Ceci dit, le président français n’a pas fait d’annonces majeures. Il a réaffirmé l’importance des liens économiques et peu parlé de la présence militaire française. L’angle mort de ses prises de parole me paraît être la démocratie. Il aurait pu insister davantage sur la puissance de la rue, la force des mobilisations collectives pour réclamer plus de démocratie.

A-t-il un discours neuf sur les migrants africains ?

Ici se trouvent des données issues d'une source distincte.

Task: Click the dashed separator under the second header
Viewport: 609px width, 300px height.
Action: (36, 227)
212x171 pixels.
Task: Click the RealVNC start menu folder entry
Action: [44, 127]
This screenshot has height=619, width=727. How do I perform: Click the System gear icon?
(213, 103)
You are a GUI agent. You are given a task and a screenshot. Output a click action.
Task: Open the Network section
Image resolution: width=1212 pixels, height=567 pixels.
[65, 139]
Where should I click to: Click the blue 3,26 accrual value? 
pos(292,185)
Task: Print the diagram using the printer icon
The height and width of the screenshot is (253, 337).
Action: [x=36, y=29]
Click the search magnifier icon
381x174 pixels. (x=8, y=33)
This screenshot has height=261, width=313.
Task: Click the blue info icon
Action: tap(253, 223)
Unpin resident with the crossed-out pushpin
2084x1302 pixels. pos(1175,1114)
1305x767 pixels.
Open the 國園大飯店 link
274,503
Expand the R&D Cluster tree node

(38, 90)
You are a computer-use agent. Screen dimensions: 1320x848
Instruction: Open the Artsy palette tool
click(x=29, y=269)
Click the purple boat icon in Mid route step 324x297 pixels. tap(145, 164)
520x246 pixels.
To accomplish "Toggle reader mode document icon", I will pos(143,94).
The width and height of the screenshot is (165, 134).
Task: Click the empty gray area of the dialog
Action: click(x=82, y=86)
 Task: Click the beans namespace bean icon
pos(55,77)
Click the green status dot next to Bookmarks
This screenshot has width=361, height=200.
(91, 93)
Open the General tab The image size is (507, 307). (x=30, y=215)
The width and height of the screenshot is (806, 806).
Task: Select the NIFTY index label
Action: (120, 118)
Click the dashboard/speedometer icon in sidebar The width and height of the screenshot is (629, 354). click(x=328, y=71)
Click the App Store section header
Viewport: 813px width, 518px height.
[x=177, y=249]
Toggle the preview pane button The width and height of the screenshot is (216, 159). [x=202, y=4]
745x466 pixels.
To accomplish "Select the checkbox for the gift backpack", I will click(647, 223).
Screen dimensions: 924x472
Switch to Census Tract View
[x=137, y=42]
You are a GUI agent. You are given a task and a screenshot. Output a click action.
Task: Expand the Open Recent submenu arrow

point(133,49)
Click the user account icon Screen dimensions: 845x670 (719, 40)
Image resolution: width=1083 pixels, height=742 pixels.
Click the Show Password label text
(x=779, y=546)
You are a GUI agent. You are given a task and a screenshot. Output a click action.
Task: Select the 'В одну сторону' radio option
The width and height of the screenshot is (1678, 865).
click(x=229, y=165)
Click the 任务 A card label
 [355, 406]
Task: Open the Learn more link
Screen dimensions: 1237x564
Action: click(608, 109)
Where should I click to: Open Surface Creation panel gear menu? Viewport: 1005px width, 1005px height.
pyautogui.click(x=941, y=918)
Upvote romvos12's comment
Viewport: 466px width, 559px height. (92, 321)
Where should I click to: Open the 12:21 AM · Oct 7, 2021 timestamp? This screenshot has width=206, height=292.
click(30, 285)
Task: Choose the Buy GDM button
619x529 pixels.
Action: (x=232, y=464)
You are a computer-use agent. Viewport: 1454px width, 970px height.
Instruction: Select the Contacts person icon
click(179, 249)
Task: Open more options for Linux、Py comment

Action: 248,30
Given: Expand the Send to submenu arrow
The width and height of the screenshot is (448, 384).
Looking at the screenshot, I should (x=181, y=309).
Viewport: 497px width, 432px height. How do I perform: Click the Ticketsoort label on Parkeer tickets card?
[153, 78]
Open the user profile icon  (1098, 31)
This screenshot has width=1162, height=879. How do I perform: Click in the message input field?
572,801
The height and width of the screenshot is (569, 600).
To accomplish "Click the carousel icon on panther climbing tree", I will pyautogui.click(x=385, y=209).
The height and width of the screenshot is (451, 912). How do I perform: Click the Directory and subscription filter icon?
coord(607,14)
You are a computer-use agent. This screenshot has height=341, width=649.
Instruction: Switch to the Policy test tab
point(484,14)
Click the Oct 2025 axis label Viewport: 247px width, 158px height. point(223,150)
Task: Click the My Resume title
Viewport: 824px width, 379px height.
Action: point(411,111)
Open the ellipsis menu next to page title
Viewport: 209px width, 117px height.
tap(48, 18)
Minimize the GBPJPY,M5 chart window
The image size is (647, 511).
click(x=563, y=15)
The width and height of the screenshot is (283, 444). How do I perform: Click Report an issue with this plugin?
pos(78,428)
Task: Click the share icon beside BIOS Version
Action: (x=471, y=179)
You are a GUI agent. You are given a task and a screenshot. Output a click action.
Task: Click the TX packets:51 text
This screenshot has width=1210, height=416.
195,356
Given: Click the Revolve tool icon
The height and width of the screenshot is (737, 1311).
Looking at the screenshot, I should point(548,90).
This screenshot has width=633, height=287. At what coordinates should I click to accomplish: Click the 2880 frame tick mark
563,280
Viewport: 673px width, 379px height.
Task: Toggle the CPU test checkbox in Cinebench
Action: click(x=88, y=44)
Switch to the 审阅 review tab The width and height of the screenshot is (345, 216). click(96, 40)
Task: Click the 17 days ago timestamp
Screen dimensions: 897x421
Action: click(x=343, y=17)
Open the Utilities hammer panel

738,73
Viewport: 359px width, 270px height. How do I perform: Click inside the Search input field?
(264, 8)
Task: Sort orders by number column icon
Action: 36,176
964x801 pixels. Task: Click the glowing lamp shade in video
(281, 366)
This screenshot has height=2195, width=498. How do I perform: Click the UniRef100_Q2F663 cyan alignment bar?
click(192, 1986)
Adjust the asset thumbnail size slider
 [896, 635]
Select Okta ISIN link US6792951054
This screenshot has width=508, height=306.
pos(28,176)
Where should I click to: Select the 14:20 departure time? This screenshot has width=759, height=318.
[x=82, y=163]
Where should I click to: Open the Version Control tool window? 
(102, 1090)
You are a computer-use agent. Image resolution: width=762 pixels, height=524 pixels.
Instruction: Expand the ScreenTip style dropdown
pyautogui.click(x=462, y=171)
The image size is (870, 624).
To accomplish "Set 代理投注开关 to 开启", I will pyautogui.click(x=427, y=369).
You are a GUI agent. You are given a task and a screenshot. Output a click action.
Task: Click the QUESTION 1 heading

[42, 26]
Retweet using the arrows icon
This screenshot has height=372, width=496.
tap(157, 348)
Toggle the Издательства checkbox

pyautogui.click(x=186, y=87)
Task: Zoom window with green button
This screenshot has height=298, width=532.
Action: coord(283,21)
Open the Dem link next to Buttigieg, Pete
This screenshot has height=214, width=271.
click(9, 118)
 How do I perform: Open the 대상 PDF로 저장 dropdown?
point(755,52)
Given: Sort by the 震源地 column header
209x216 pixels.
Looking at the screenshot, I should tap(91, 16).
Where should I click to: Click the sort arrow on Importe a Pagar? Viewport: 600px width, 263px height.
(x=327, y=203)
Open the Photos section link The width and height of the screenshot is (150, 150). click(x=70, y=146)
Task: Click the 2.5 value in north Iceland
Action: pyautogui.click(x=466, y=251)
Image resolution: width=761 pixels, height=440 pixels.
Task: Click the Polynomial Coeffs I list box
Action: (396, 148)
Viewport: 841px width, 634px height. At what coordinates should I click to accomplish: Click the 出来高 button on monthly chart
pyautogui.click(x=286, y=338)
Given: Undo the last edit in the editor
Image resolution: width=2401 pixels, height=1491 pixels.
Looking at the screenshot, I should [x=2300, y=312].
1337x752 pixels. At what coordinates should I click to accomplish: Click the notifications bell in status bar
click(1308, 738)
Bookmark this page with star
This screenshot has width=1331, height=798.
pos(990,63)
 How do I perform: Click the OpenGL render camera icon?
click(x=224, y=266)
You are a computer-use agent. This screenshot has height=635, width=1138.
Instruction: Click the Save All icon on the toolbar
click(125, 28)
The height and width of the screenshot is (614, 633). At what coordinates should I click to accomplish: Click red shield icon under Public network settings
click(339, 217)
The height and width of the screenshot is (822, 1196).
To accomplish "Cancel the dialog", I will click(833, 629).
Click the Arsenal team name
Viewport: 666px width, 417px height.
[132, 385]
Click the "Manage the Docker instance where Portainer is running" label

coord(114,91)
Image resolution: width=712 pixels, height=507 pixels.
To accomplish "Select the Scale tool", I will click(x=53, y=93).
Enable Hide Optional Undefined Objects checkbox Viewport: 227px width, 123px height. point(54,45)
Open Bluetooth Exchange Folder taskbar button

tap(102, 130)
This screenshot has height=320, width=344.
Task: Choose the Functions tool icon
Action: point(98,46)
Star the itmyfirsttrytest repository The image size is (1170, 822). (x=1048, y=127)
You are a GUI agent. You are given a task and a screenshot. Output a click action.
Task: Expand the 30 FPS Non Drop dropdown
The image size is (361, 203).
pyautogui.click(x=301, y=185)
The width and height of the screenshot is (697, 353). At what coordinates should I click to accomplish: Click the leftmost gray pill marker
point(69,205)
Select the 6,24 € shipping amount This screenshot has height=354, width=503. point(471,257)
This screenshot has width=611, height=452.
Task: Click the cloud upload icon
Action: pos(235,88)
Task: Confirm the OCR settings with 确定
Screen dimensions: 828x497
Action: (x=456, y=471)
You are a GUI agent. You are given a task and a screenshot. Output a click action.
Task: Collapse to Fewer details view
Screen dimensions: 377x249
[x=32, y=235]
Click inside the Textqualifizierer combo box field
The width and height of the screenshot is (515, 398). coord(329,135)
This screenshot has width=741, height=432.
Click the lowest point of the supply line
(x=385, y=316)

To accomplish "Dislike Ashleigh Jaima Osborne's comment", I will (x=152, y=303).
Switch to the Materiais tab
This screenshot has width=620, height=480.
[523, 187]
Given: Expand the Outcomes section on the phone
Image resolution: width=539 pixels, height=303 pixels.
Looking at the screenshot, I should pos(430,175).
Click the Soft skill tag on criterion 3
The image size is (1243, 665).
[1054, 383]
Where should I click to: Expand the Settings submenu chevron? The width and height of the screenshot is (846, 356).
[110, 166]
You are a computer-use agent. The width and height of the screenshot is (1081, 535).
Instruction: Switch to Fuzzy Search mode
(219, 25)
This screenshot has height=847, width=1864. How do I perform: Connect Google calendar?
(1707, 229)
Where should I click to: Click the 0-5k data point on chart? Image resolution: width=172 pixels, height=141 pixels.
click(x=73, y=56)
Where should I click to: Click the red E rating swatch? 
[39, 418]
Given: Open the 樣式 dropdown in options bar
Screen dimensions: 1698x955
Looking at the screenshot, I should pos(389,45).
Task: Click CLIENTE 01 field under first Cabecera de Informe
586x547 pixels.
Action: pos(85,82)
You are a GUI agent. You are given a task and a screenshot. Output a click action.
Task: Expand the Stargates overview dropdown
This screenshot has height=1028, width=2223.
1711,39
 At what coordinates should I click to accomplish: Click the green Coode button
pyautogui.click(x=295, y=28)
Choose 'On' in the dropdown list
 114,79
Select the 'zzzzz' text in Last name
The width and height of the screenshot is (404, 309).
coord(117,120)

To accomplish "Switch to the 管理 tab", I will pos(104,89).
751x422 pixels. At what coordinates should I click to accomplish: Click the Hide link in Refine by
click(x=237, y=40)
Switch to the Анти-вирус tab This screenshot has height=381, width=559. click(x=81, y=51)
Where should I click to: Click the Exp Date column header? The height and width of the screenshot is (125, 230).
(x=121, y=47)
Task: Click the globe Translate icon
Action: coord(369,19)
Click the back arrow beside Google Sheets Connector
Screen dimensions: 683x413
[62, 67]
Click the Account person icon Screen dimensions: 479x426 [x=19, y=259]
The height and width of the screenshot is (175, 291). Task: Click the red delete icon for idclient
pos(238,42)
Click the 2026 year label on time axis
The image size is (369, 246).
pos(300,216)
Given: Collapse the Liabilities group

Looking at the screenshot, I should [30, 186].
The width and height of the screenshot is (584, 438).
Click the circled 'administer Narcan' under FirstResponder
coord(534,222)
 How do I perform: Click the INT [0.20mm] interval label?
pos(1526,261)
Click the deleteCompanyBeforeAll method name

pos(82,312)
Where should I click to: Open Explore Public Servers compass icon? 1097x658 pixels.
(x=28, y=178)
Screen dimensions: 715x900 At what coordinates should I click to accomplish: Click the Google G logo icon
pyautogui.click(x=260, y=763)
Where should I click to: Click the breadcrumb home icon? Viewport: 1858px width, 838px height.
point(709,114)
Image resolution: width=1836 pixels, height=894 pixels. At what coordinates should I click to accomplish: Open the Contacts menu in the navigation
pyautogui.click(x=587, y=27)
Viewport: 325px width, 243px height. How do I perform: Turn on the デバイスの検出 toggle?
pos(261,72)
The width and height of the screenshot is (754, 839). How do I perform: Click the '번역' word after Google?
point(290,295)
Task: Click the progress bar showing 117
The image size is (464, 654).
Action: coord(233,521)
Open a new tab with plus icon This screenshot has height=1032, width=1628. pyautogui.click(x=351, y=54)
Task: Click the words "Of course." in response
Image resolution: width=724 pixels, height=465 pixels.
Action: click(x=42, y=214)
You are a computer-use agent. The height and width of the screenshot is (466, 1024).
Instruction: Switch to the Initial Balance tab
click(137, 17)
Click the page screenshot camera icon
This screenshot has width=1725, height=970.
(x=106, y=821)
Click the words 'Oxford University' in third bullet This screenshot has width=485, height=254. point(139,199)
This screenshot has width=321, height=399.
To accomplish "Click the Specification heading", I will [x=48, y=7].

Le président Macron a abordé le problème des migrants lors du sommet entre l’Union Européenne et l’Union Africaine. Le fait de vouloir déplacer les frontières de l’Union Européenne au-delà de la Méditerranée est sujet à discussions. D’une manière générale, les dirigeants européens envisagent la question migratoire d’un point de vue sécuritaire et non sous l’angle des droits de l’Homme.

Emmanuel Macron est peu loquace sur la condition des migrants, dans leurs traversées de la Méditerranée comme dans leur détention en Libye. Les dirigeants africains s’expriment eux-mêmes très peu pour les défendre. Ces dirigeants ne sont pas capables de se mobiliser sur les questions migratoires.